We Need a Constitutional Amendment

 

The Supreme Court interprets laws passed by Congress as to whether or not they are consistent with the US Constitution, including its amendments. Once the Supreme Court rules, no law passed by Congress can overrule the court.

So when the court's 2010 decision in Citizens United v. FEC ruled that limits on campaign contributions were unconstitutional, it invalidated virtually all the campaign finance laws already on the books and prevented federal, state and local legislators from creating new ones.

So think back to times when American lives were very different: when African Americans were property, or when women had no right to vote, or when poll taxes locked out millions of Americans from the voting booth, or when young Americans could be drafted into the armed services yet had no right to vote; and now, when money is speech and corporations are people.

The Supreme Court made every one of these rulings. Except for the last, all of these dangerous propositions have been struck down because Americans responded with Constitutional amendments. Seven of our 27 amendments overturned Supreme Court rulings. Every generation of Americans has used the Constitutional amendment process to overturn the court and renew the American promise.

The problem has been a long time coming, but Citizens United brought the crisis to a head. In 2010, the court ruled that corporations, unions and those with vast wealth have “free speech” rights to spend unlimited money on our elections. As a result, hundreds of billions of dollars from corporations, unions and billionaires have poured into our political process to buy elections, corrupt the government, and control the policies those "elected" officials create.

No legislative reform standing alone can solve this until we overturn Citizens United. The way we do that is to pass the 28th Amendment to the United States Constitution. Americans overwhelmingly support the 28th Amendment to overturn Citizens United, with repeated polls showing support of more than 75 percent of Republicans, Democrats, and Independents.
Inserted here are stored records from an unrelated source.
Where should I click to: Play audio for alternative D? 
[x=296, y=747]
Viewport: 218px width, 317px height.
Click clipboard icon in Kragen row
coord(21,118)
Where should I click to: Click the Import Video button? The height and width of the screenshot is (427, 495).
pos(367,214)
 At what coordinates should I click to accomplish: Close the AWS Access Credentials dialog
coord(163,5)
At the 2018 American Promise Leadership Conference in Washington, DC:

The Constitution begins ‘We the people…’ not ‘We the corporations…’ There is no more compelling case for a 28th Amendment dismantling corporate hegemony than this 3-word premise upon which our Constitution is based.
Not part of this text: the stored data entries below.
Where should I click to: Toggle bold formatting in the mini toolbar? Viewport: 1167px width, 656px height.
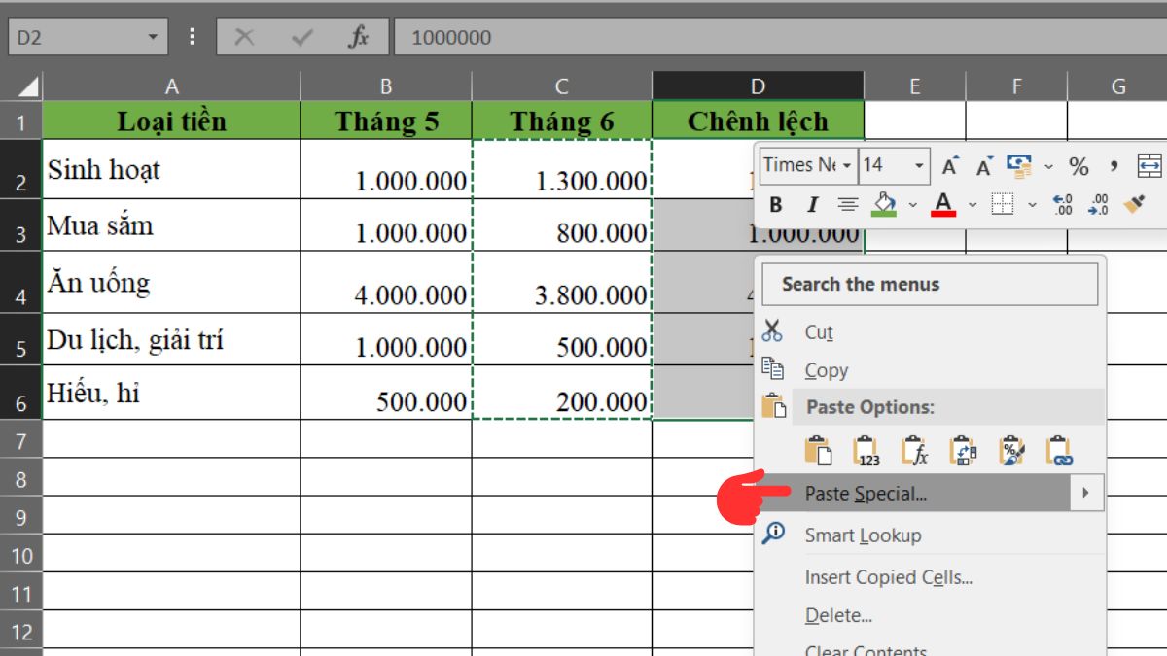(775, 202)
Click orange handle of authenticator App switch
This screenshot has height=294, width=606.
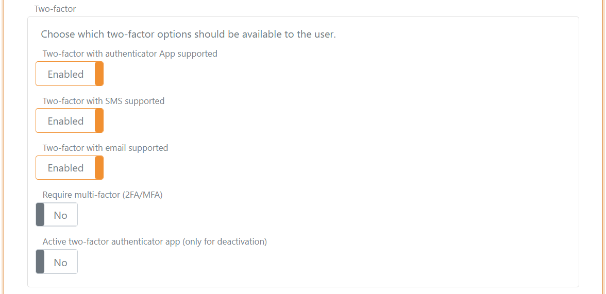point(99,74)
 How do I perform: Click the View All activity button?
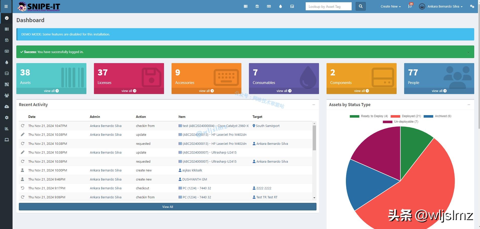pyautogui.click(x=168, y=207)
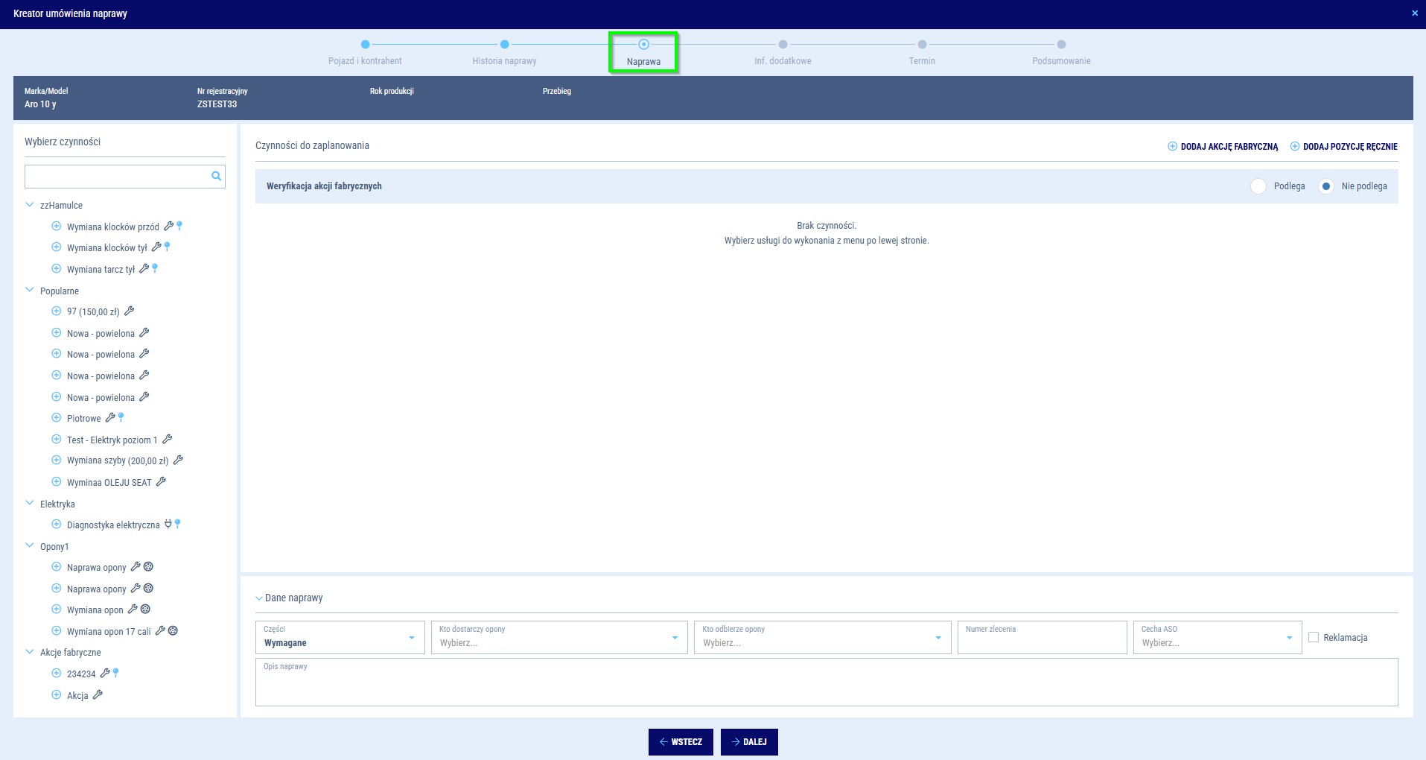Add 'Wymiana klocków przód' using its plus icon
1426x760 pixels.
56,227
During the Civil War, the Civil Rights Movement and the Women’s Suffrage Movement, the United States sought and established principles of equal political rights for all people regardless of race and sex.Through numerous Supreme Court rulings, some of those rights have been erroneously granted to corporations, allowing corporations to claim First Amendment protections while spending millions upon millions of dollars to influence elections and politicians. 
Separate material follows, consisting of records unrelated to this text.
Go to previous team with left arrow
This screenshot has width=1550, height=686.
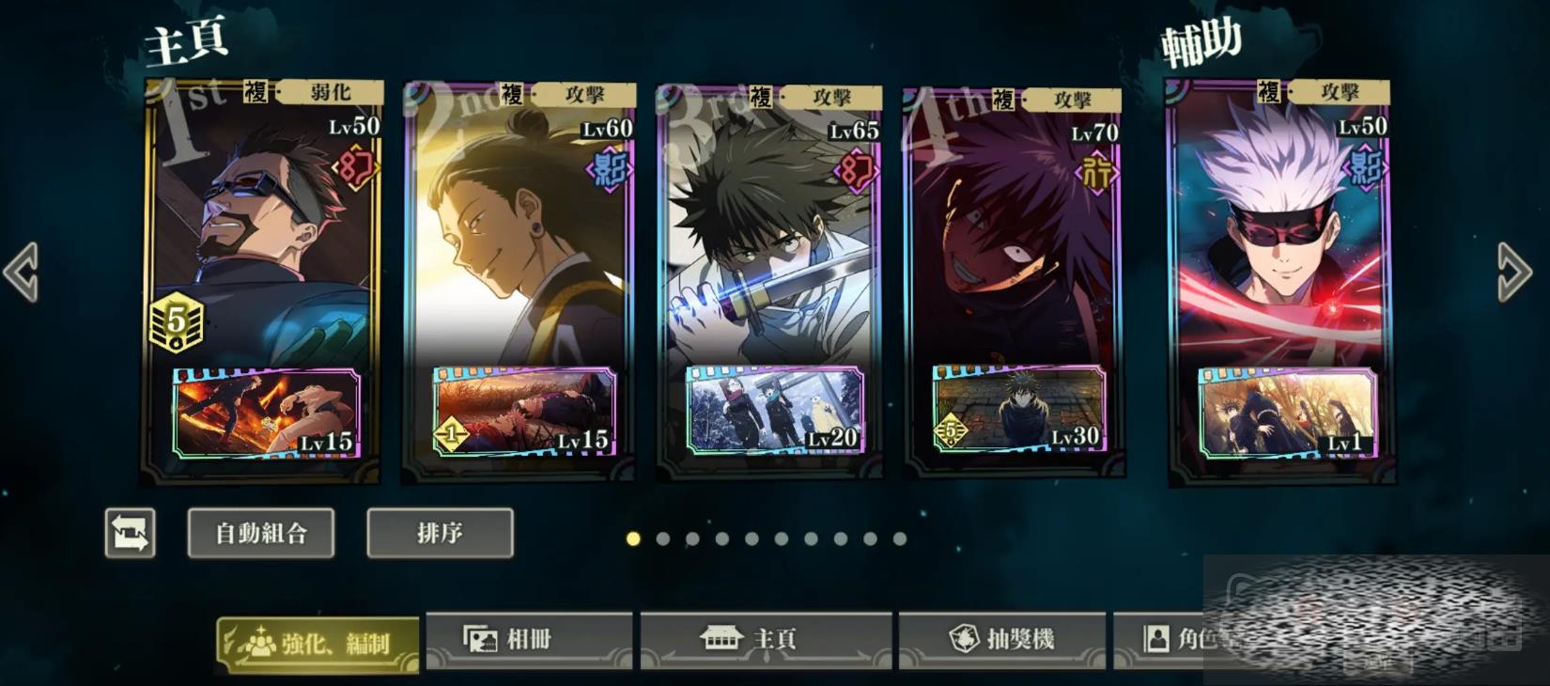(x=21, y=273)
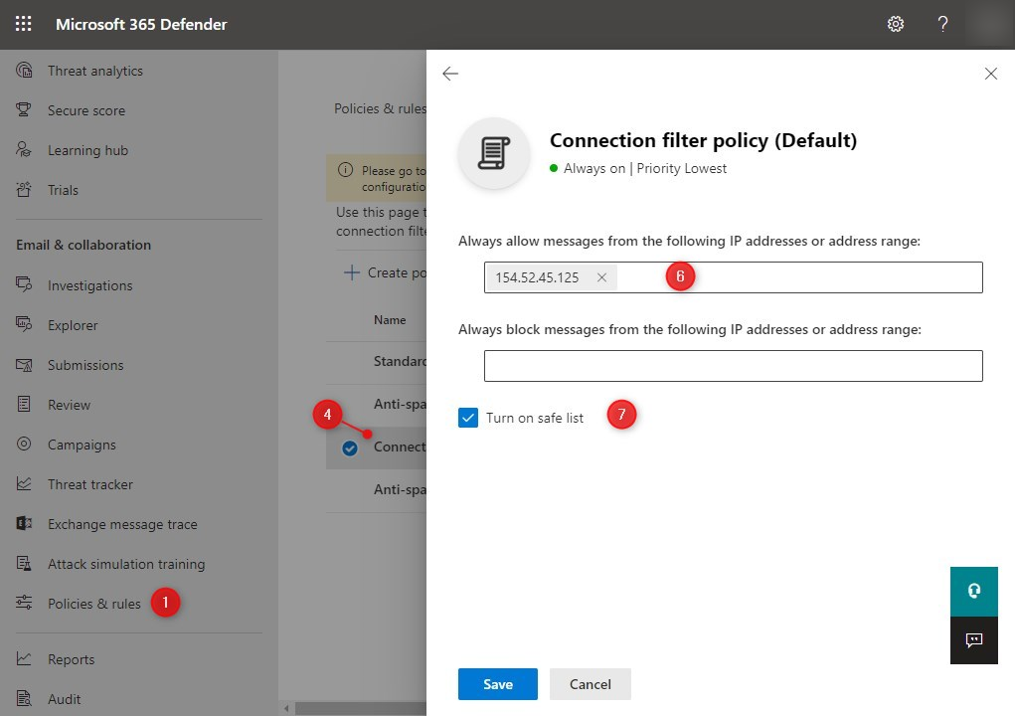The width and height of the screenshot is (1015, 716).
Task: Deselect the Connection filter policy row checkmark
Action: pyautogui.click(x=350, y=448)
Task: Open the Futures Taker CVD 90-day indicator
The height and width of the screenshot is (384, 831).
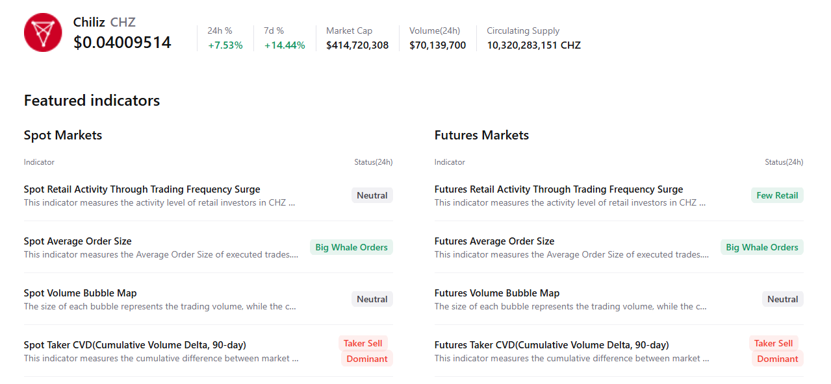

To vest an inanimate entity with constitutionally protected political rights makes mockery of our individual rights heritage. After all, a corporation, under the law, can be bought and sold. People, under the Constitution as amended in the wake of the Civil War, cannot. 

Simple logic shows that corporations cannot and should not be equated to people. Doing so is bizarre and dangerous when applied to political issues. 

In parallel logic, for the Court to hold that a corporation is equivalent to an individual implies that it can vote, drive a car, kick a football, read a book, eat, marry, be affectionate, etc. Inversely, it implies that an individual can be inanimate. All of which is nonsense.

Democracy is being hijacked from the people. Corporate spending continues to shift power away from citizens. Politicians work harder to raise money during campaigns than to convince the public that their ideas are best for the country. 

The democratic DNA that won World War II, managed the peace that followed, sent astronauts into outer space, sparked creation of the United Nations and the Peace Corps, and led in opening trade, feeding the world, and caring for people at home and abroad is becoming harder to recognize. 

But just as Americans have fought to preserve and strengthen our democracy, so too must we fight in reclaiming the idea that all people have a voice in our political processes, regardless of wealth or income. 

In an era when idealism in America has come under siege, it is relevant to recall that on the greatest battleground in the bloodiest war in our history, Lincoln at Gettysburg did not affirm support fora government of, by, and for corporations. No corporations were at Little Round Top and Cemetery Ridge. The soldiers who gave their last full measure of devotion did not stand their ground to ensure that corporations could maximize profits. They sacrificed their lives to preserve a union committed to advancing justice for all Americans.

-- Former Republican Congressman Jim Leach, July 9, 2018

 

Multiple organizations have come together, all of them in agreement on the objective of removing the influence of big money on our elections. They have signed a Unity Letter acknowledging that there are many paths to the same goal of achieving, of amending the Constitution of the United States to bring about free and fair elections without the corrupting influence of big money.